Anabel Lobo | Miércoles 23 de abril de 2014
El número de vidas que se lleva el paso del Estrecho es incontable. Recuerdo que cuando vivía en la Bahía de Algeciras, a un lado el ferry, al otro el mirador del Estrecho, se decía ya, corría entonces el año 1997, que aquel trozo de hermoso mar estaba plagado de improvisadas tumbas de los que anhelaban llegar a territorio español. Tumbas que albergaban y albergan seres de ojos negros llenos de ilusión, muchachos y muchachas, mujeres embarazadas, hombres, niños, todos ellos seres humanos, en los que la ONU por fin ha reparado a raíz del escándalo ceutí, escándalo a voces que sufrimos cada día los que vivimos o hemos vivido cerca de la costa andaluza, sólo aminorado en una ínfima parte por Asociaciones No Gubernamentales que se preocupan por el bienestar del ser humano que llega, y no sólo de la presión migratoria que sufre cada vez con mayor contundencia nuestro país, “Puerta de Europa”.
No es cuestión de poner cuchillas que se claven en la piel de quien intenta penetrar en España a través de una verja. No es cuestión de “devolver en caliente” a nadie, cuando existe una ley que regula otra cosa. No se puede dar la espalda a quien formó parte un día de nuestro propio continente, esos seres humanos de los que según aseguran los geólogos, nos separa tan sólo una falla porque juntos nacimos y crecimos hace unos cuantos años. Es cuestión de regular, aquí y en Marruecos, no de que actúen las fuerzas vivas, para luego arrepentirse de hechos que ya no tienen marcha atrás. Es cuestión de ser de verdad la “Puerta de Europa”, sin avasallar a los que quieren cruzarla. Tal vez alguna vez nos hagan falta sus brazos, puesto que los que estamos aquí seremos en breve una población envejecida, y nuestros inmigrantes se están marchando. Pensemos que quizás en un futuro no tan lejano alguien tendrá que trabajar para pagar nuestras pensiones, y quien sabe si entonces construiremos barcos para traer a inmigrantes subsaharianos.

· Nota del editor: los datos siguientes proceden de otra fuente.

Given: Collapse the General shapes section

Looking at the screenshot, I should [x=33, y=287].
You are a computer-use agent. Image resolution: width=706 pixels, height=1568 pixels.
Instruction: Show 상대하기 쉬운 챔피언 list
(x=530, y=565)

La primera vez que observé los Montes Atlas desde el Mirador del Estrecho que queda bajando a Tarifa o las playas de Bolonia desde Algeciras, me sorprendió ver lo cerca que parece que está Marruecos. En un día claro parece que esos montes se pueden tocar. Me contaron también que los que quieren cruzar el Estrecho lo hacen de noche y van ciegos, sin ver para no ser vistos, apiñados y sin una sola luz en la carísima barca que les cruza. Después llegan, y es cuando, a los que lo consiguen, se les recibe con rifles, pelotas de goma, o comisarías. Menuda travesía. En un paso de ballenas, en un mar plagado de tiburones en cuyo centro hay una profundidad casi abisal, y sin saber nadar, que la mayoría no ha tenido la fortuna de que nadie “perdiera” su tiempo en enseñarle. Llamarlo miedo sería poco.
Entretanto los valientes europeos, en una batalla perdida y absolutamente desigual les observamos con nuestras patrullas nocturnas, sabemos cuándo y cómo llegan, detectamos vía satélite. Sin embargo, entre las dunas, a veces se puede ver algún recién llegado que lo ha conseguido, y no puedes por menos que desearle suerte. Al menos eso me sucedió a mí, después de una noche de verano sin luna, en la Playa de Bolonia de 1997.